[GRASS-dev] [SoC] Status Report: Reimplementation of v.voronoi and v.delaunay in GRASS GIS

Sun Jun 29 10:56:26 EDT 2008

Hi all,

First of all, I would like to apologise for not sending the report on
Friday. This week was very busy for me, since I was moving away from England
and I needed to sort various matters before I left, which kept me immensely
occupied.

However, I had a fruitful conversation with Paul Kelly(my mentor). We were
discussing algorithms I work with in detail. I have found out that the best
way to fully understand something is to try to explain it to somebody else.

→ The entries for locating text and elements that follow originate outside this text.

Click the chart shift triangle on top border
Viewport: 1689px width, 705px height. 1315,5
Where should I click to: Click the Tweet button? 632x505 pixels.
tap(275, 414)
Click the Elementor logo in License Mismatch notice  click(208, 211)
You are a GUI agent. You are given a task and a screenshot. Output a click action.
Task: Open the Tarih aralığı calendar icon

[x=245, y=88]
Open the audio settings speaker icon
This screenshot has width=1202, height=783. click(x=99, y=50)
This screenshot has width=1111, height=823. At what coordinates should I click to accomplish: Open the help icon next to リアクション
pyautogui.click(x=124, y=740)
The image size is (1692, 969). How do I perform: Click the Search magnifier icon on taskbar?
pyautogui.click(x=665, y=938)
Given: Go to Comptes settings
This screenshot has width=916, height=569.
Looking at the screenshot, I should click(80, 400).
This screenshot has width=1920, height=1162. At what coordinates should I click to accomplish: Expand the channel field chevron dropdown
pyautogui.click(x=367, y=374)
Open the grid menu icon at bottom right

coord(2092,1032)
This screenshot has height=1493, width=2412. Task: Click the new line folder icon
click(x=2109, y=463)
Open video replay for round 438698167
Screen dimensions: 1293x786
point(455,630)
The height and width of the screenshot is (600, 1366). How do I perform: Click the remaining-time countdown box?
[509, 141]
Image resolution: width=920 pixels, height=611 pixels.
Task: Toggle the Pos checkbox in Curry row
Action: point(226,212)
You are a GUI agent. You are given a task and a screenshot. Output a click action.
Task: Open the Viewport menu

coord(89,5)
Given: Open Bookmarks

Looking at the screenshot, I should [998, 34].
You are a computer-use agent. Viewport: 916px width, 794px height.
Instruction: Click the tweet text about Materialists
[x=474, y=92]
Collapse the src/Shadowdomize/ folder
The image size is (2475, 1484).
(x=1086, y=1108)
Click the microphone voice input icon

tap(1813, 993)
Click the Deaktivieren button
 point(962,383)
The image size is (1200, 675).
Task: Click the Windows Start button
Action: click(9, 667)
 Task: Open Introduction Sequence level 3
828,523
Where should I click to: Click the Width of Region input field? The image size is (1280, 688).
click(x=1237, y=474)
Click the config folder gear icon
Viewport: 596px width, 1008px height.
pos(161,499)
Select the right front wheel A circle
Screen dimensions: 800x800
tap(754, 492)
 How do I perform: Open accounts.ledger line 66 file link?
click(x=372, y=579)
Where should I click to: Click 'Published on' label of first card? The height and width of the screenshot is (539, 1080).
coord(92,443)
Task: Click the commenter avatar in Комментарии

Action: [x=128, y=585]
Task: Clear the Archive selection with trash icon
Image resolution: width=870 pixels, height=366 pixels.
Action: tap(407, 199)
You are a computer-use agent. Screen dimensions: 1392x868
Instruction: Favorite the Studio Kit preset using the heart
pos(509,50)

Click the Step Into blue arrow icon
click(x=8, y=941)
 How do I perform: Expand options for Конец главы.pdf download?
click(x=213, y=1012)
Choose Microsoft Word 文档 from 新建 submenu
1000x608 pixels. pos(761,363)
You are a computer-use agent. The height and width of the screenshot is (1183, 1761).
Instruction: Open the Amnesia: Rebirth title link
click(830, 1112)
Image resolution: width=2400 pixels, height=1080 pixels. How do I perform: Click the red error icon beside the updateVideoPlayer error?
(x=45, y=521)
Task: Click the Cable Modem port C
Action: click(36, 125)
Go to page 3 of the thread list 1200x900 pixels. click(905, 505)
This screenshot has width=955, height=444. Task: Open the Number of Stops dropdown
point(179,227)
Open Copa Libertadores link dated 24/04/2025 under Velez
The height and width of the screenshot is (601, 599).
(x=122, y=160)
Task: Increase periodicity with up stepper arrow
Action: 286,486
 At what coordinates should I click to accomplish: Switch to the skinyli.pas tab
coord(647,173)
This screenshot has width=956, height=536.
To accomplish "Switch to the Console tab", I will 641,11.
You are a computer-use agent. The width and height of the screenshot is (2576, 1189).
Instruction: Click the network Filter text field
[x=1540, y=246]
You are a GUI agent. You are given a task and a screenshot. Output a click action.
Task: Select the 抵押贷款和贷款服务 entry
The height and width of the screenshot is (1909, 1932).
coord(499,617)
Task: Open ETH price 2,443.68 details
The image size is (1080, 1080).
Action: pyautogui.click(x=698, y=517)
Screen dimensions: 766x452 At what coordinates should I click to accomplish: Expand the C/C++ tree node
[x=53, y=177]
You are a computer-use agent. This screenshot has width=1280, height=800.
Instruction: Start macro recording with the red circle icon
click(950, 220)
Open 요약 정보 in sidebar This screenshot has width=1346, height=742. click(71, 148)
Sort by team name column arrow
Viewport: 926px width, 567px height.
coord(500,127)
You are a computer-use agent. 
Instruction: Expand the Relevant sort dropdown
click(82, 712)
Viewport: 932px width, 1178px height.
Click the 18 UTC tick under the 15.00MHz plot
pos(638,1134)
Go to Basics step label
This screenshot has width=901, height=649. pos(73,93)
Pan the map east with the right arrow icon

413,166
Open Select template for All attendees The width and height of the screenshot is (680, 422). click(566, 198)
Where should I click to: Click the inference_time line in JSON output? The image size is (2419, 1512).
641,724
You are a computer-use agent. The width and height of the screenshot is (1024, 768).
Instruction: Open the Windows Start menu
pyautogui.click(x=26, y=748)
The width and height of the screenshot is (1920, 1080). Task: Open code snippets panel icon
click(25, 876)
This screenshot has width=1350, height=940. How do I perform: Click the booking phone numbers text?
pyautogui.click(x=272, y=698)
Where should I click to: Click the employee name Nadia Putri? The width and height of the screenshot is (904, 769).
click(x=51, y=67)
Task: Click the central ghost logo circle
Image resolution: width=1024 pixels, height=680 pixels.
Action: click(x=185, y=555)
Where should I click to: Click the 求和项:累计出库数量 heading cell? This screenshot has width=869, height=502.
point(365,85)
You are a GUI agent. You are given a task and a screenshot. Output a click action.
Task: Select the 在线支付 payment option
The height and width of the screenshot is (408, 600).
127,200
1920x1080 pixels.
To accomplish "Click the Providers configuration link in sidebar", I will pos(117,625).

I feel that I have acquired enough theoretical knowledge so that I can
implement Guibas-Stolfi algorithm by the end of next week.

I know that many of you are really interested in the progress of SoC
projects and some of you are even willing to give a hand to SoC students.
For those who are interested, I attach a short summary of the conversation
with my mentor below, which might be helpful to anybody who wants to be put
on the right track about the progress of the project.

Wolf Bergenheim recommended to me to have a look at Delaunay triangulations
in TIN creation: an overview and a linear-time algorithm (
http://tinyurl.com/3s4s4h). Unfortunately, my college is not subscribed to
informaworld. If anybody manages to get an electronic version of this paper,
could you send it to me. If not, then don't worry about that. I have plenty
of other resources dealing with algorithms used for construction of DT&VD. I
have uploaded most of it
here<http://www.doc.ic.ac.uk/%7Emp107/delaunay-fun.zip>(7MB). You can
have a look at those papers if you wish to. One of the
disadvantage of some of those algorithms is that they are not so widely used
and only a few implementations can be found online. The algorithms are also
presented at a quite high theoretical level, which leaves a lot of
implementation decisions on programmer, which is blessing and curse at the
same time. They also require you to understand the theory used behind
(mainly quad-edge data structure), which is a nice challenge.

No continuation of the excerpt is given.